A glass bottle is a bottle made from glass. Glass bottles can vary in size considerably, but are most commonly found in sizes ranging between about 200 millilitres and 1.5 litres. Common uses for glass bottles include food condiments, soda, liquor, cosmetics, pickling and preservatives; they are occasionally also notably used for the informal distribution of notes. These types of bottles are utilitarian and serve a purpose in commercial industries.

History 

Glass bottles and glass jars are found in many households worldwide. The first glass bottles were produced in Mesopotamia around 1500 B.C., and in the Roman Empire around 1 AD. America's glass bottle and glass jar industry was born in the early 1600s, when settlers in Jamestown built the first glass-melting furnace.

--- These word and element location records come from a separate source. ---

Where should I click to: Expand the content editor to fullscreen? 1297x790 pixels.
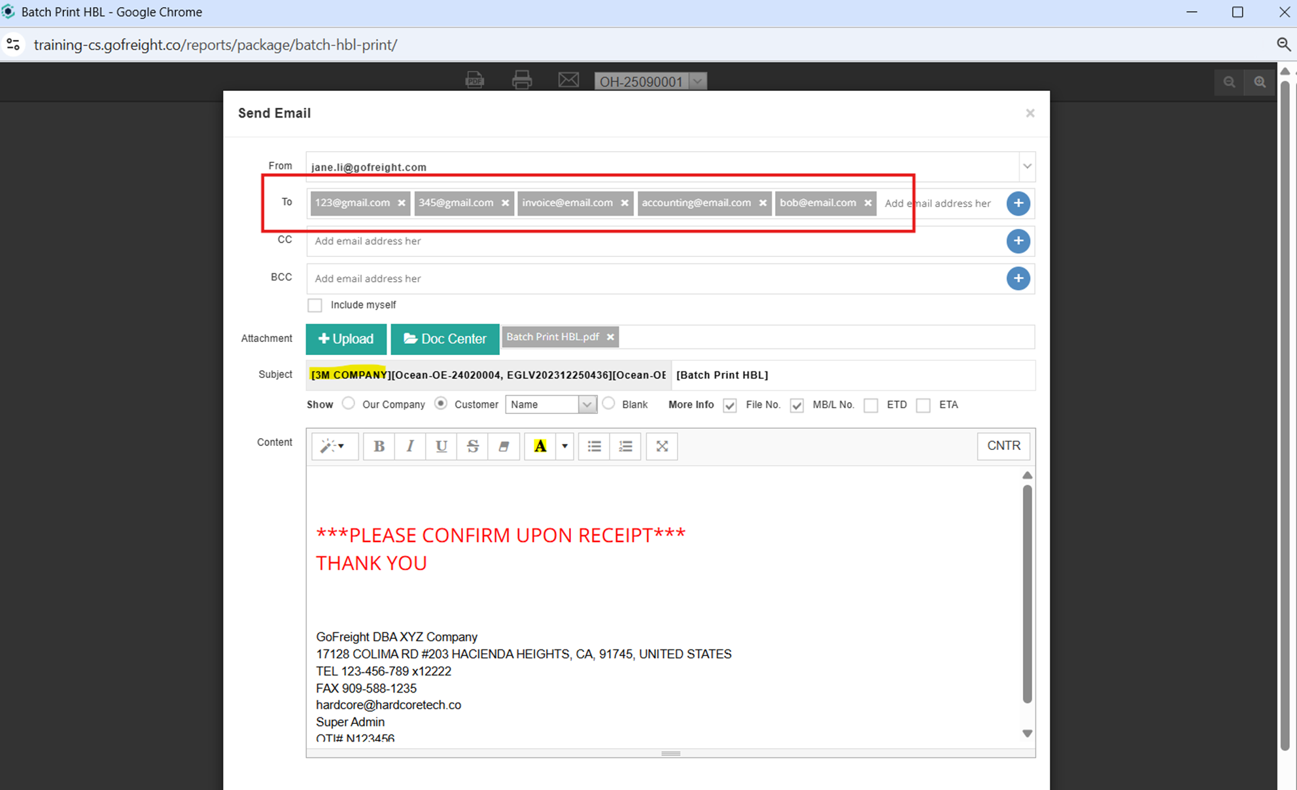click(x=661, y=446)
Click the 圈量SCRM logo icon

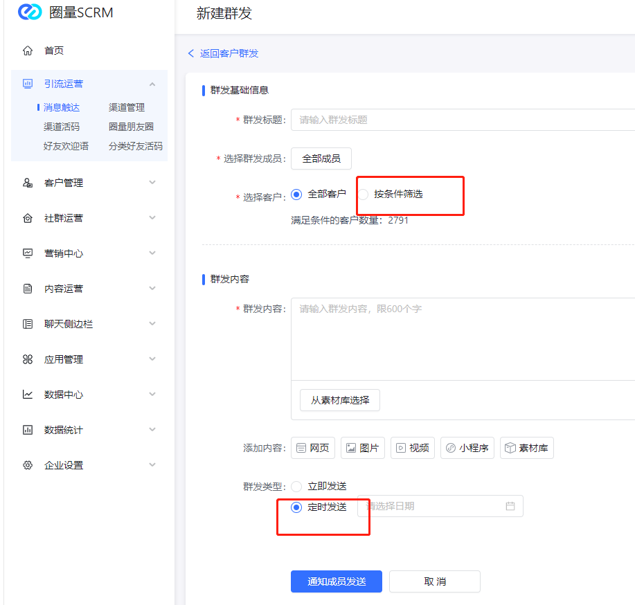click(x=30, y=13)
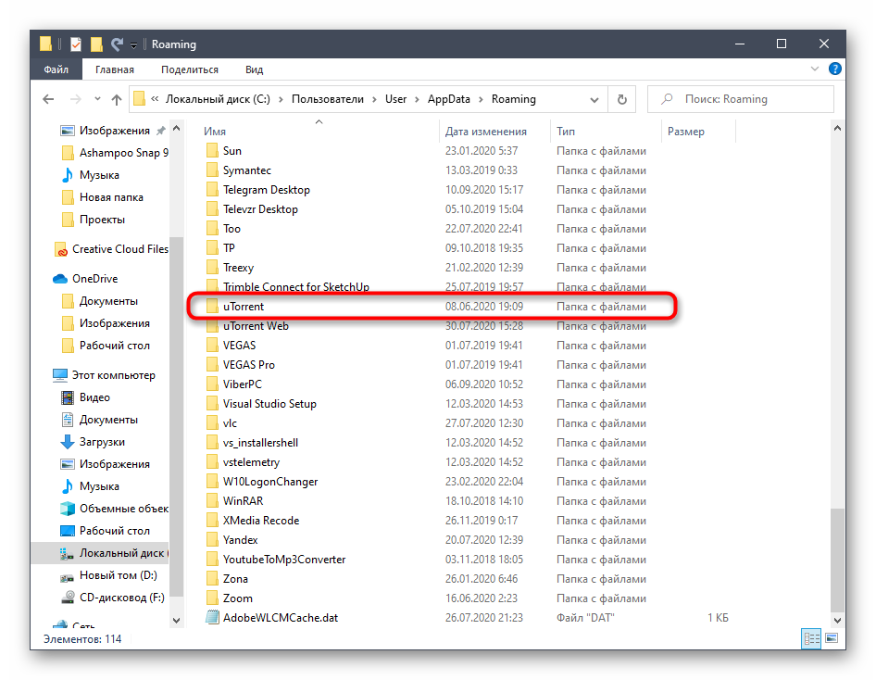Open the Quick Access Toolbar customize dropdown
The image size is (876, 680).
click(x=134, y=44)
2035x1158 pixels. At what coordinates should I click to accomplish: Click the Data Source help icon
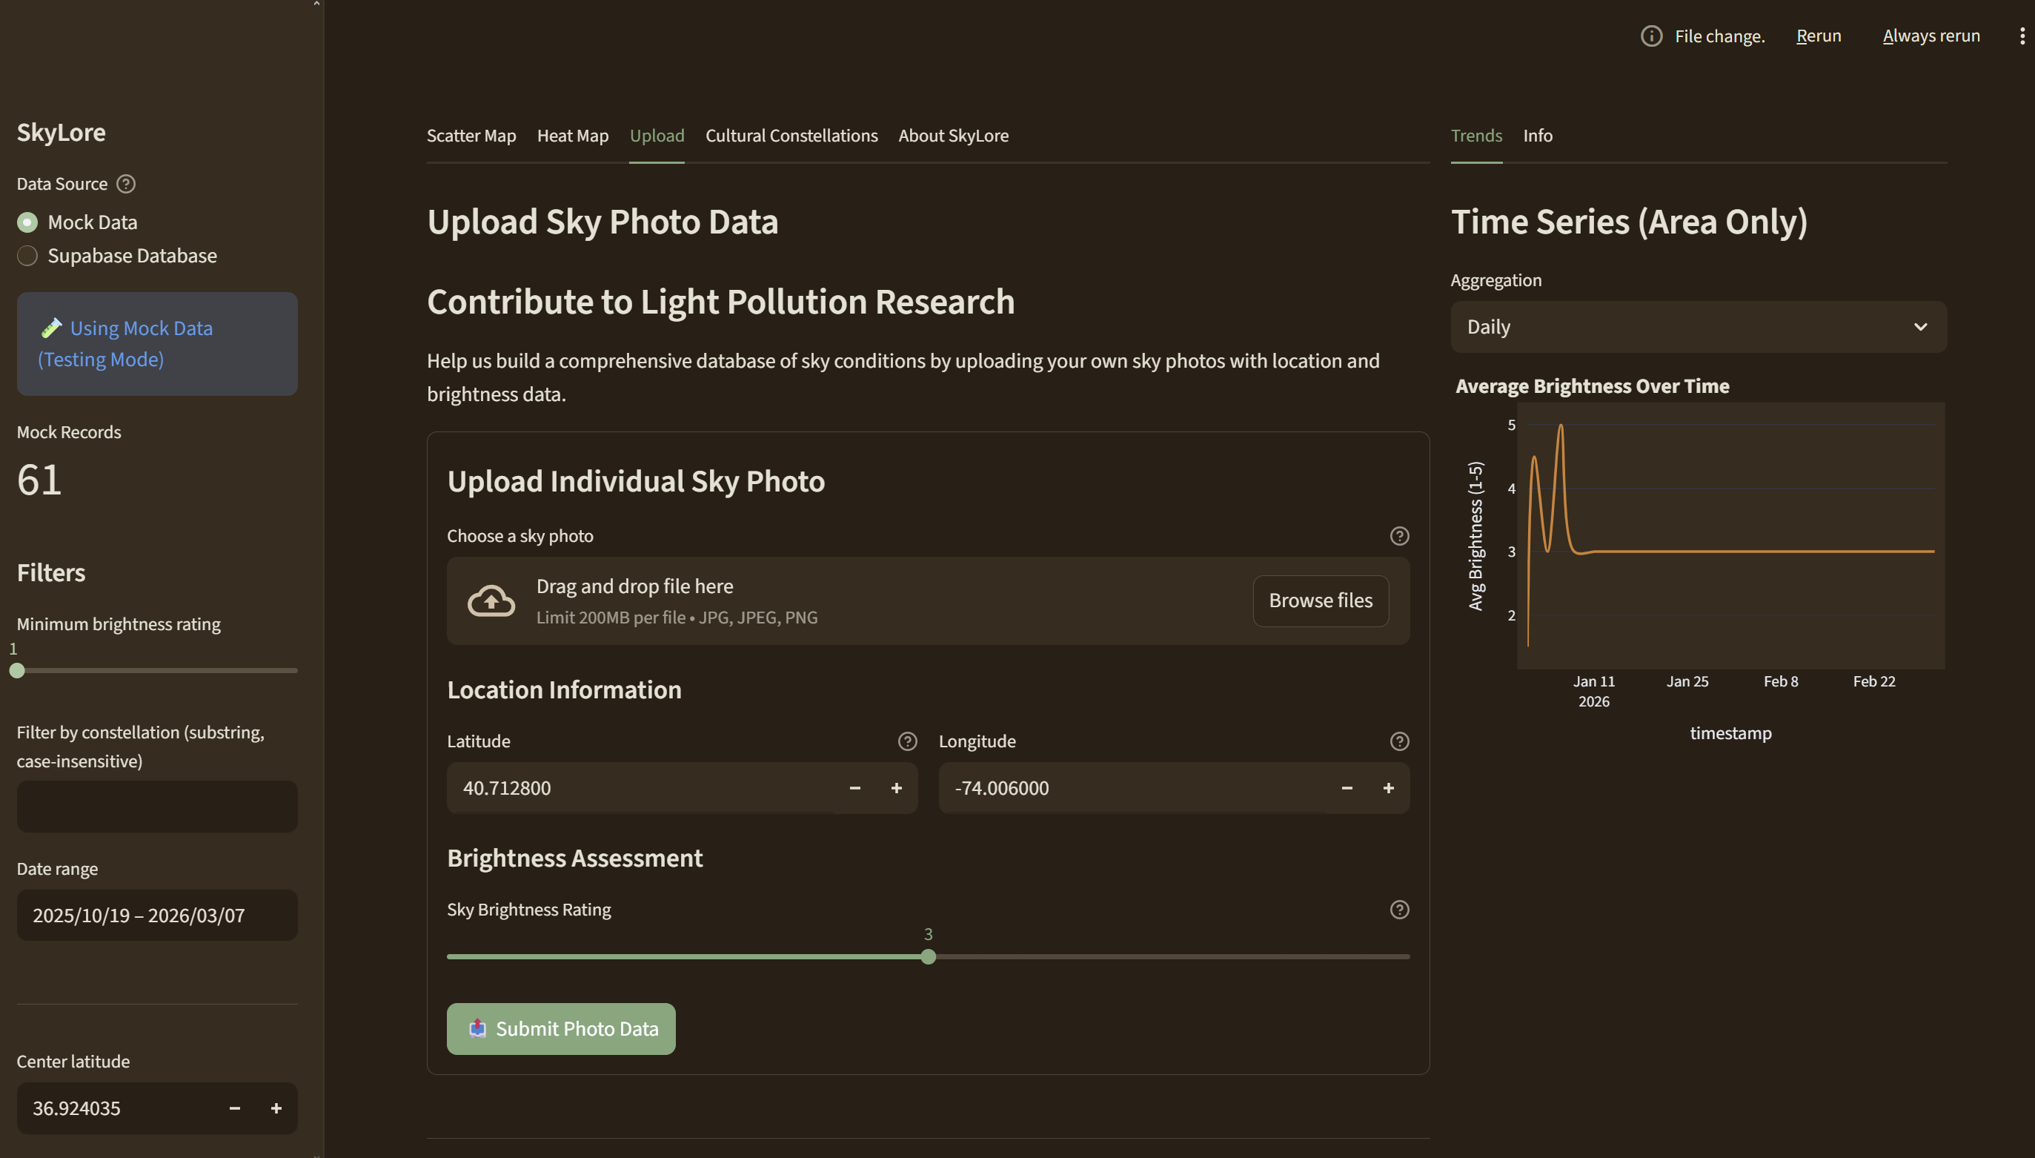click(126, 184)
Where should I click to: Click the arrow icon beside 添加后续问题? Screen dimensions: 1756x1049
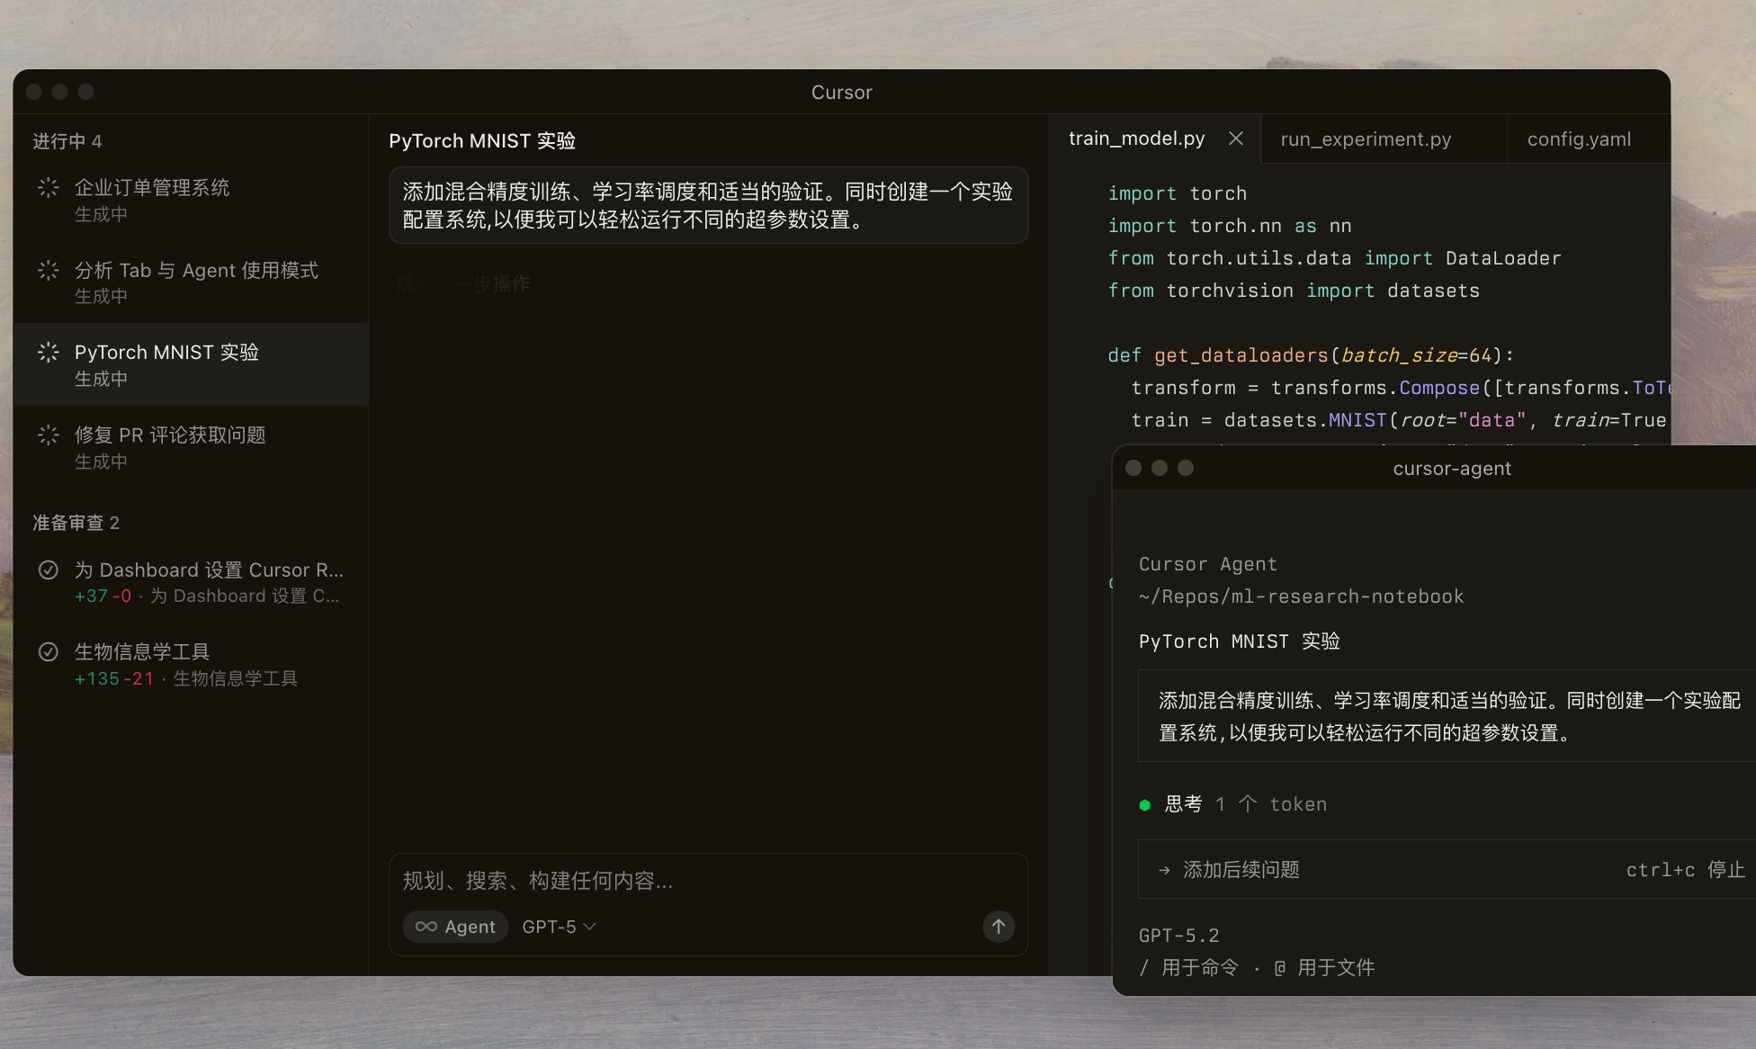1163,869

The invention of the automatic glass bottle-blowing machine in 1903 industrialized the process of making bottles.

Manufacture 
The earliest bottles or vessels were made by ancient man. Ingredients were melted to make glass and then clay forms were dipped into the molten liquid. When the glass cooled off, the clay was chipped out of the inside leaving just the hollow glass vessel. This glass was very thin as the fire was not as hot as modern-day furnaces. The blowpipe was invented around 1 B.C. This allowed molten glass to be gathered on the end of the blow pipe and blown into the other end to create a hollow vessel. Eventually, the use of a mold was introduced, followed by the invention of a semi-automatic machine, called the Press and Blow, by Yorkshire Iron founder, Howard Matravers Ashley, in 1886. In 1904 Michael Owens invented the automatic bottle machine, after working on the production of Electric lightbulbs, in Ohio, for Edison.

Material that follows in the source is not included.